This document describes the optional GEDI-compatibility mode for SLAM quantification in STAR-SLAM. This mode mirrors specific GEDI behaviors for parity testing and optional alignment with GEDI results.
The SLAM compatibility mode provides an optional set of behaviors that approximate how GEDI (Genome-wide Dynamics of Intronic and Exonic transcription) processes SLAM-seq data. This enables:
- Parity testing: Compare STAR-SLAM SLAM results with GEDI outputs
- Migration: Users transitioning from GEDI can maintain consistent behavior
- Research: Study the effect of different algorithmic choices on NTR estimates
Important: This is a clean-room re-implementation based on observed behaviors and public descriptions. No GEDI source code was used.

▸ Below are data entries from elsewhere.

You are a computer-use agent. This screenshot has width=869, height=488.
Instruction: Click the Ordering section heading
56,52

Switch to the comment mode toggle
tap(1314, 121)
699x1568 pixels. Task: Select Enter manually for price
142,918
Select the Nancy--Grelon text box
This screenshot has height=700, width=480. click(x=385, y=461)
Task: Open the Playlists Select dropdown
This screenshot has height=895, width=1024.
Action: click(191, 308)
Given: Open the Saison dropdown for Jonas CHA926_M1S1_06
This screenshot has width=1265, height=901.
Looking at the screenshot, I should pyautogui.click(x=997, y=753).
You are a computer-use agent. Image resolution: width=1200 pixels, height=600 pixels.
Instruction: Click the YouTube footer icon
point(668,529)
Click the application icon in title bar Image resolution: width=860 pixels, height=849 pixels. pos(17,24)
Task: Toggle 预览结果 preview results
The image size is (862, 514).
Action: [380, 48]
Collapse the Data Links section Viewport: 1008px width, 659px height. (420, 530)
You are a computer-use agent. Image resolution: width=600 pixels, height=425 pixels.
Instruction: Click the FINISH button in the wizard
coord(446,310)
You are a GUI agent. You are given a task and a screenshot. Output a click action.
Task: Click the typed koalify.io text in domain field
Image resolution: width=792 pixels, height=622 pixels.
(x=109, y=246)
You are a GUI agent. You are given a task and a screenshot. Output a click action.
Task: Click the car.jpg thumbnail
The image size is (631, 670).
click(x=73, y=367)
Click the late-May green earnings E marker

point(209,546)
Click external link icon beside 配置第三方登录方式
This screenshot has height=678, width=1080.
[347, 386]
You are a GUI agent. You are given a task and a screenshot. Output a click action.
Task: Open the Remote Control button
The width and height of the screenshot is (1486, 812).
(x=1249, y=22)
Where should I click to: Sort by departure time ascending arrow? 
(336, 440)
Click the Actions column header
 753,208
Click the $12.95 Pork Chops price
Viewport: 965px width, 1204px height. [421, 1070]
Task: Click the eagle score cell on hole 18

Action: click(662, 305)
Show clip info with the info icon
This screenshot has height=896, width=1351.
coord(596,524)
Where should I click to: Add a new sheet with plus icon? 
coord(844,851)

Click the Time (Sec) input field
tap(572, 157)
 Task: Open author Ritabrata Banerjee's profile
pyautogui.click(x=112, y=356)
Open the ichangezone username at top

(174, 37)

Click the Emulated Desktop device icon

Enable GEDI-compatible mode with a single flag:
STAR --slamQuantMode 1 \
--slamCompatMode gedi \
# ... other parametersOr enable individual features granularly:
STAR --slamQuantMode 1 \
--slamCompatIntronic 1 \
--slamCompatLenientOverlap 1 \
--slamCompatOverlapWeight 1 \
# ... other parameters| Parameter | Values | Default | Description |
|---|---|---|---|
--slamCompatMode |
none, gedi |
none |
Compatibility mode preset |
When --slamCompatMode gedi is set:
slamCompatIntronic→ enabledslamCompatLenientOverlap→ enabledslamCompatOverlapWeight→ enabledslamCompatIgnoreOverlap→ NOT enabled (see Known Divergences)
| Parameter | Type | Default | Description |
|---|---|---|---|
--slamCompatIntronic |
0/1 | not set | GEDI-style intronic classification |
--slamCompatLenientOverlap |
0/1 | not set | 50% overlap + SJ concordance acceptance |
--slamCompatOverlapWeight |
0/1 | not set | Divide weight by gene count |
--slamCompatIgnoreOverlap |
0/1 | not set | Skip all PE overlap positions (both mates) |
--slamCompatTrim5p |
int | 0 | 5' trim guard (bases) |
--slamCompatTrim3p |
int | 0 | 3' trim guard (bases) |
Note: Granular flags override mode defaults, including explicit 0 to disable a feature. For example, to use GEDI mode but disable overlap weighting:
--slamCompatMode gedi --slamCompatOverlapWeight 0This works because flags use a sentinel value internally (-1 = not set). When you explicitly provide 0, it overrides the mode default.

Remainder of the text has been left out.